■ **FRAGMENTO DEL DOCUMENTO**

------------------------------

Este otoño se cumplirán 50
años de la muerte de Marcel Duchamp, una efeméride asombrada por un eclipse que
ya empieza a asomar y que irá de este a oeste, de norte a sur del globo: el
quinto centenario del fallecimiento de Leonardo da Vinci (1519-2019), con quien
nuestro artista compartió la idea de que el arte era mental (la cosa mentale),
además de un interés por la ciencia y la intervención del azar, la óptica, las
máquinas y la escritura de sus pensamientos, que expresaba de forma críptica.
Ah, y la Mona Lisa.
Con Julião Sarmento, el
artista compartiría la visión del ‘voyeur’ y la representación de la mujer como
motor del deseo
Duchamp tenía el influjo de
la autosuficiencia que da la ironía y una manera de dudar que le llevó a
ampliar las fronteras del arte. Durante décadas, su obra ha tenido un efecto de
movimiento artístico, el único que no es un ismo pero sí una actitud parecida a
la indiferencia: lo duchampiano. Empañó para siempre los pulcros cristales del
historicismo, del arte heroico moderno, el de la retina, que en pintura —y
gracias a su tardío reconocimiento hacia Courbet— creía que debía aceptarse
forzosa y contradictoriamente como fundamento de la cosa mentale. Todo había
empezado con una pala quitanieves y un urinario boca abajo. Y fue precisamente
en el cuarto de baño donde Duchamp se despidió de la vida, aunque fueran otros
los que iban a ir muriendo, no él, ya que fue él, y no Picasso —fallecido cinco
años después—, el artista más influyente del siglo XX.

------------------------------

■ **REGISTROS SIN PROCESAR**
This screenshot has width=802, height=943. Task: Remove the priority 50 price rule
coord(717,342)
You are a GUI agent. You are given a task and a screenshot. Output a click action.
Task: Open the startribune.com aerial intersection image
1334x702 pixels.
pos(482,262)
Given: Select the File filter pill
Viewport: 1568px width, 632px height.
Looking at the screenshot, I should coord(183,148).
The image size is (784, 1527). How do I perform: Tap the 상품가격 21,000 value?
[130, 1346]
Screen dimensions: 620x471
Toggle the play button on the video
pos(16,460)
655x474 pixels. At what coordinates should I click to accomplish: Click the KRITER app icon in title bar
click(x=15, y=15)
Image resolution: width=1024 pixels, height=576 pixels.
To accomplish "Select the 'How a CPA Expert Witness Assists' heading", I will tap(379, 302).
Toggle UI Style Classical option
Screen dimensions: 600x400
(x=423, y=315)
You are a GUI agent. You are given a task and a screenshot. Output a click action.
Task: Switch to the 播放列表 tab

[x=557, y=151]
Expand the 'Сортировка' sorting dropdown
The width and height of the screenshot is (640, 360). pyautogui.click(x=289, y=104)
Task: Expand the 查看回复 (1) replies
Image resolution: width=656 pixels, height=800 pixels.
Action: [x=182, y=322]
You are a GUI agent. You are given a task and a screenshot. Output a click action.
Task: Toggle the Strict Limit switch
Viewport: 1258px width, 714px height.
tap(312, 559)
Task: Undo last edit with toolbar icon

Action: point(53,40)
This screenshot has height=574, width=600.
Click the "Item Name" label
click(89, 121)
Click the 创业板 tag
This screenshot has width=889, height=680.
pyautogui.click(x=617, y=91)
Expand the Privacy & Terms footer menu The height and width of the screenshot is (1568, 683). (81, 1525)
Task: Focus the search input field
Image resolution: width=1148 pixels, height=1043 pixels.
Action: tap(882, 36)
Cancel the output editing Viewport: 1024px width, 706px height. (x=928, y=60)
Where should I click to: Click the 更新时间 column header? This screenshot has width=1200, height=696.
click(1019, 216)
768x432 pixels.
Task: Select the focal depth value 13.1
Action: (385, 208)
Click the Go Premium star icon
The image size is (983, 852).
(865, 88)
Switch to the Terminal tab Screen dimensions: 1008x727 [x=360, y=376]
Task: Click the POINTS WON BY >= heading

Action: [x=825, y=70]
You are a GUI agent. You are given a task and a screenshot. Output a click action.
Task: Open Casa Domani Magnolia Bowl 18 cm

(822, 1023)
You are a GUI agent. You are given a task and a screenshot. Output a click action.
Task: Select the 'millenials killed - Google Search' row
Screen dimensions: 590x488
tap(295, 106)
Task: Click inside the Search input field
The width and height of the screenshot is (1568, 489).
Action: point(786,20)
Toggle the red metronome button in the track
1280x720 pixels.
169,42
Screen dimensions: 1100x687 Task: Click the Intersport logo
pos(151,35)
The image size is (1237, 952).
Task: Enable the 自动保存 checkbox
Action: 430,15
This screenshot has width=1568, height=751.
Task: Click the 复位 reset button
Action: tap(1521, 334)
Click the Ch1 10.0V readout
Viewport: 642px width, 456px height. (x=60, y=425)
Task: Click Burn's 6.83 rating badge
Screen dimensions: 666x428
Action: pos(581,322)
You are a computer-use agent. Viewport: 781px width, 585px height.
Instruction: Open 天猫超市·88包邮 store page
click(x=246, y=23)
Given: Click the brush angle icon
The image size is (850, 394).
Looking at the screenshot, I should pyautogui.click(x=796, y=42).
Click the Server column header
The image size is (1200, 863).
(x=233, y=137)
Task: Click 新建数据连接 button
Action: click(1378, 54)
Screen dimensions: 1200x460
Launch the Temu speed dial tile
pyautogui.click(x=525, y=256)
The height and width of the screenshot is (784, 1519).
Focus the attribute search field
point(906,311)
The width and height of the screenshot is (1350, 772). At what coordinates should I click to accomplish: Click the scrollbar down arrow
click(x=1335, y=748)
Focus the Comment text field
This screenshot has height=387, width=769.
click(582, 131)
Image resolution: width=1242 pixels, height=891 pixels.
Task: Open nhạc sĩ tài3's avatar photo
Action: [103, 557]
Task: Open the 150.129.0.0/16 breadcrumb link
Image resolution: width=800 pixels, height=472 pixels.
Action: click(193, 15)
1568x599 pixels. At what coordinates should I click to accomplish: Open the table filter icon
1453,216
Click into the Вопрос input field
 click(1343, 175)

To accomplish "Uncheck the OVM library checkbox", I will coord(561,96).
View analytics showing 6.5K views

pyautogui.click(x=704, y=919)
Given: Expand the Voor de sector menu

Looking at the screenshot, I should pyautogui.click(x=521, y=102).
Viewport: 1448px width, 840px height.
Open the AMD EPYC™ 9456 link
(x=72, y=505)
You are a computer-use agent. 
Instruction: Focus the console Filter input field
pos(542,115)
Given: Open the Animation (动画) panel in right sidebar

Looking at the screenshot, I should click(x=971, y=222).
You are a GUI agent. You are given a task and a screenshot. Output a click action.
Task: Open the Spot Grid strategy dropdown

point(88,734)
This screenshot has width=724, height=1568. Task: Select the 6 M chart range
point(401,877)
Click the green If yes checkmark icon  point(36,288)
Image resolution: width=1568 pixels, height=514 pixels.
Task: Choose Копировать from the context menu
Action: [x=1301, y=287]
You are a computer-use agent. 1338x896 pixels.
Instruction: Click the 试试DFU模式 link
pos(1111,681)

------------------------------

■ **EJERCICIOS**
1 - Responde a partir del texto sobre Duchamp:
(a) ¿Cuántos años de la muerte de Marcel Duchamp se cumplirán este otoño?
(b) ¿Qué aniversario de Leonardo da Vinci menciona el texto?
(c) ¿Con qué dos objetos había empezado todo?
2 - Extrae de los registros las líneas sin cambios: empieza por la primera línea de los registros y termina tras la línea que contiene "click(x=15, y=15)".
El texto y los registros no guardan relación entre sí.

■ **RESPUESTAS POR EJERCICIO**
1 -
(a) 50 años.
(b) El quinto centenario de su fallecimiento (1519-2019).
(c) Con una pala quitanieves y un urinario boca abajo.

2 -
This screenshot has width=802, height=943. Task: Remove the priority 50 price rule
coord(717,342)
You are a GUI agent. You are given a task and a screenshot. Output a click action.
Task: Open the startribune.com aerial intersection image
1334x702 pixels.
pos(482,262)
Given: Select the File filter pill
Viewport: 1568px width, 632px height.
Looking at the screenshot, I should coord(183,148).
The image size is (784, 1527). How do I perform: Tap the 상품가격 21,000 value?
[130, 1346]
Screen dimensions: 620x471
Toggle the play button on the video
pos(16,460)
655x474 pixels. At what coordinates should I click to accomplish: Click the KRITER app icon in title bar
click(x=15, y=15)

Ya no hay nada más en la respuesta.